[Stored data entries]

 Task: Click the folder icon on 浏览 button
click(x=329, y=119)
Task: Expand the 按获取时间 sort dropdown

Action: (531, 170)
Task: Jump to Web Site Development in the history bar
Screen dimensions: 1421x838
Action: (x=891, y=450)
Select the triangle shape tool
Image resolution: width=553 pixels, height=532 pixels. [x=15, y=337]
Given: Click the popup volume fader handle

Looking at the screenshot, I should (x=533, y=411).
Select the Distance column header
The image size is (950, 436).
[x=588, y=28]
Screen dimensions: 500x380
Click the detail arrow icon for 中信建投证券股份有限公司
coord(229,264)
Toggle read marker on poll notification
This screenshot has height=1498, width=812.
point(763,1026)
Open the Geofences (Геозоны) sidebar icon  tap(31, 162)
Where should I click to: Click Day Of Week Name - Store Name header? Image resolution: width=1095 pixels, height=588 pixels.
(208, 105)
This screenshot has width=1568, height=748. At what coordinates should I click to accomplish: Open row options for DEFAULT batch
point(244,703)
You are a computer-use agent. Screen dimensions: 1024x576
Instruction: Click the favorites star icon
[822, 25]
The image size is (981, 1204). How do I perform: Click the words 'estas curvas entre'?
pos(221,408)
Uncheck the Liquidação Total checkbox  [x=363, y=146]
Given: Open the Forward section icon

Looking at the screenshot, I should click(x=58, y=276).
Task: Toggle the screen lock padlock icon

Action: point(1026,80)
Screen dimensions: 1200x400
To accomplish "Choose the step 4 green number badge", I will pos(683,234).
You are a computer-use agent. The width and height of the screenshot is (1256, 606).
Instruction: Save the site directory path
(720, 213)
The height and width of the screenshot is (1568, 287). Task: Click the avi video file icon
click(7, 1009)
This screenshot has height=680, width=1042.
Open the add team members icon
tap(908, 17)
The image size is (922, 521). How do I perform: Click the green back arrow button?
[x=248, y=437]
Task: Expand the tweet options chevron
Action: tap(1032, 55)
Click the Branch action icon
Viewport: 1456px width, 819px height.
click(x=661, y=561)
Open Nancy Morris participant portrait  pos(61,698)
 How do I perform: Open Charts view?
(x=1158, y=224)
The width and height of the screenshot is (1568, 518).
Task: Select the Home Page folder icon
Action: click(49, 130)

> Exercise prompt
Output exactly the lines of the data that run from the one containing "Open Nancy Morris" to the very last line, and no others.

> Answer box
Open Nancy Morris participant portrait  pos(61,698)
 How do I perform: Open Charts view?
(x=1158, y=224)
The width and height of the screenshot is (1568, 518).
Task: Select the Home Page folder icon
Action: click(49, 130)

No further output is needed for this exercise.